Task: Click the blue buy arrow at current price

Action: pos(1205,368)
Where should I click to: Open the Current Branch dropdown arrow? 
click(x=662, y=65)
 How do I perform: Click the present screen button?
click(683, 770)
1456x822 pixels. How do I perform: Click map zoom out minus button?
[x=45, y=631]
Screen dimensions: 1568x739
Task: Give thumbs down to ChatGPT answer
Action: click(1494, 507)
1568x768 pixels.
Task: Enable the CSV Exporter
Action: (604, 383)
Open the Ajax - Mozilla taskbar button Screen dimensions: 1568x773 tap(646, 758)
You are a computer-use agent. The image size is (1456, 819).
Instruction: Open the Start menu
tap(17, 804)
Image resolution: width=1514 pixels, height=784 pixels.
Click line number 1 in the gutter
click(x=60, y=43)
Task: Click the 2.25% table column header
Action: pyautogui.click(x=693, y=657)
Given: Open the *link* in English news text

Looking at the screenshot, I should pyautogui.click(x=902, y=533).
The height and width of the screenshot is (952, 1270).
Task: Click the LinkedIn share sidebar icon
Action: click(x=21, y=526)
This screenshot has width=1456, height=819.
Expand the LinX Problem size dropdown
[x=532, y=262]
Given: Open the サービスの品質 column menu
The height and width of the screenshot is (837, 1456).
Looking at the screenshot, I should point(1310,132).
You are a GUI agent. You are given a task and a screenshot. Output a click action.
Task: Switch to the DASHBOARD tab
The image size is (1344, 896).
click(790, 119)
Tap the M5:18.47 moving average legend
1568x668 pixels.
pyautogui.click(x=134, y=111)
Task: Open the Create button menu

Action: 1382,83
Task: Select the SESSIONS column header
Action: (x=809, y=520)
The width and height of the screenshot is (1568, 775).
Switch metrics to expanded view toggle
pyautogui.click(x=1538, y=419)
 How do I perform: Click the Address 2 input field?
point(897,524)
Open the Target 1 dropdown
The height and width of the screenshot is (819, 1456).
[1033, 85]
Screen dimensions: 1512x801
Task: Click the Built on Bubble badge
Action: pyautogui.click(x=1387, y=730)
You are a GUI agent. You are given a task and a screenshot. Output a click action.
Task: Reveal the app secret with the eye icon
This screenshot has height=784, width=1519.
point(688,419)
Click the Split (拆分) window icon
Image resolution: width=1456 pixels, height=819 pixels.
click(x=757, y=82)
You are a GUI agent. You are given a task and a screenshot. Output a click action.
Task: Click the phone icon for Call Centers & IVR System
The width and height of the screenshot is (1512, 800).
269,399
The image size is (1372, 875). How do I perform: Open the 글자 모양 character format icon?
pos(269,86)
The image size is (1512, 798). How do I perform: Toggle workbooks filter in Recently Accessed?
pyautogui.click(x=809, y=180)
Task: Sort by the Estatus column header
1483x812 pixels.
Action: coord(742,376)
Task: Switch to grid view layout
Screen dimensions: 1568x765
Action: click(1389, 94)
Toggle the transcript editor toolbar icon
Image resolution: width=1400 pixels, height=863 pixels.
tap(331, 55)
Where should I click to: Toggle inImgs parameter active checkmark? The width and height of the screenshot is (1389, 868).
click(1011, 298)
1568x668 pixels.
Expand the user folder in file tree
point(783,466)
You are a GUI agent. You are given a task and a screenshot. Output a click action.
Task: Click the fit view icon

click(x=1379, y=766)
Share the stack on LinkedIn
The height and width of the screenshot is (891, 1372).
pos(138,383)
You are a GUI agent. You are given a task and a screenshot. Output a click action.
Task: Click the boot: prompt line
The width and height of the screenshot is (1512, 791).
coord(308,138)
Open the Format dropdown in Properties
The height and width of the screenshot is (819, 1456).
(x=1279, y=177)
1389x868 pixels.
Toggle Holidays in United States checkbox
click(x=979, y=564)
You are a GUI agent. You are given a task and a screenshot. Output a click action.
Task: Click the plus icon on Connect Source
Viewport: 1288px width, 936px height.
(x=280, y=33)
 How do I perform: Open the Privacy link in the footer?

__________________________________________________

__The problem__. Give back the complete data, each line unchanged.

__Solution__.
Task: Click the blue buy arrow at current price

Action: pos(1205,368)
Where should I click to: Open the Current Branch dropdown arrow? 
click(x=662, y=65)
 How do I perform: Click the present screen button?
click(683, 770)
1456x822 pixels. How do I perform: Click map zoom out minus button?
[x=45, y=631]
Screen dimensions: 1568x739
Task: Give thumbs down to ChatGPT answer
Action: click(1494, 507)
1568x768 pixels.
Task: Enable the CSV Exporter
Action: (604, 383)
Open the Ajax - Mozilla taskbar button Screen dimensions: 1568x773 tap(646, 758)
You are a computer-use agent. The image size is (1456, 819).
Instruction: Open the Start menu
tap(17, 804)
Image resolution: width=1514 pixels, height=784 pixels.
Click line number 1 in the gutter
click(x=60, y=43)
Task: Click the 2.25% table column header
Action: pyautogui.click(x=693, y=657)
Given: Open the *link* in English news text

Looking at the screenshot, I should pyautogui.click(x=902, y=533).
The height and width of the screenshot is (952, 1270).
Task: Click the LinkedIn share sidebar icon
Action: click(x=21, y=526)
This screenshot has width=1456, height=819.
Expand the LinX Problem size dropdown
[x=532, y=262]
Given: Open the サービスの品質 column menu
The height and width of the screenshot is (837, 1456).
Looking at the screenshot, I should point(1310,132).
You are a GUI agent. You are given a task and a screenshot. Output a click action.
Task: Switch to the DASHBOARD tab
The image size is (1344, 896).
click(790, 119)
Tap the M5:18.47 moving average legend
1568x668 pixels.
pyautogui.click(x=134, y=111)
Task: Open the Create button menu

Action: 1382,83
Task: Select the SESSIONS column header
Action: (x=809, y=520)
The width and height of the screenshot is (1568, 775).
Switch metrics to expanded view toggle
pyautogui.click(x=1538, y=419)
 How do I perform: Click the Address 2 input field?
point(897,524)
Open the Target 1 dropdown
The height and width of the screenshot is (819, 1456).
[1033, 85]
Screen dimensions: 1512x801
Task: Click the Built on Bubble badge
Action: pyautogui.click(x=1387, y=730)
You are a GUI agent. You are given a task and a screenshot. Output a click action.
Task: Reveal the app secret with the eye icon
This screenshot has height=784, width=1519.
point(688,419)
Click the Split (拆分) window icon
Image resolution: width=1456 pixels, height=819 pixels.
click(x=757, y=82)
You are a GUI agent. You are given a task and a screenshot. Output a click action.
Task: Click the phone icon for Call Centers & IVR System
The width and height of the screenshot is (1512, 800).
269,399
The image size is (1372, 875). How do I perform: Open the 글자 모양 character format icon?
pos(269,86)
The image size is (1512, 798). How do I perform: Toggle workbooks filter in Recently Accessed?
pyautogui.click(x=809, y=180)
Task: Sort by the Estatus column header
1483x812 pixels.
Action: coord(742,376)
Task: Switch to grid view layout
Screen dimensions: 1568x765
Action: click(1389, 94)
Toggle the transcript editor toolbar icon
Image resolution: width=1400 pixels, height=863 pixels.
tap(331, 55)
Where should I click to: Toggle inImgs parameter active checkmark? The width and height of the screenshot is (1389, 868).
click(1011, 298)
1568x668 pixels.
Expand the user folder in file tree
point(783,466)
You are a GUI agent. You are given a task and a screenshot. Output a click action.
Task: Click the fit view icon

click(x=1379, y=766)
Share the stack on LinkedIn
The height and width of the screenshot is (891, 1372).
pos(138,383)
You are a GUI agent. You are given a task and a screenshot. Output a click action.
Task: Click the boot: prompt line
The width and height of the screenshot is (1512, 791).
coord(308,138)
Open the Format dropdown in Properties
The height and width of the screenshot is (819, 1456).
(x=1279, y=177)
1389x868 pixels.
Toggle Holidays in United States checkbox
click(x=979, y=564)
You are a GUI agent. You are given a task and a screenshot. Output a click action.
Task: Click the plus icon on Connect Source
Viewport: 1288px width, 936px height.
(x=280, y=33)
 How do I perform: Open the Privacy link in the footer?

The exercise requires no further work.